* [Exercise]:
Revise the entries in the stretch from the line containing "This screenshot has height=516, width=729." through the line containing "[x=155, y=93]", substituting "reticle icon" for "crosshair icon" and keeping all other wording unchanged. Omit the pictures from your reply.

* [Record list]:
_ _ _ _ _ _ _
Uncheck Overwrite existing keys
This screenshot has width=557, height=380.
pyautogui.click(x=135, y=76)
_ _ _ _ _ _ _
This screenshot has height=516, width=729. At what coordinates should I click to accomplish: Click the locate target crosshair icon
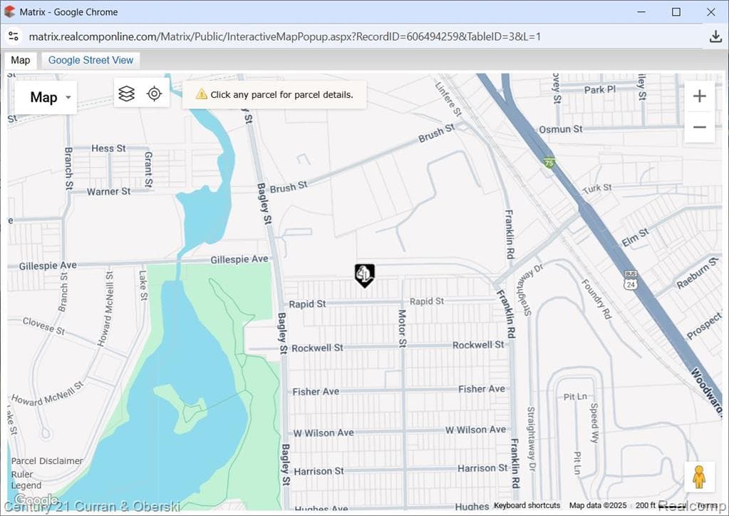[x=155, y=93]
_ _ _ _ _ _ _
* [Response to the task]:
This screenshot has height=516, width=729. At what coordinates should I click to accomplish: Click the locate target reticle icon
[x=155, y=93]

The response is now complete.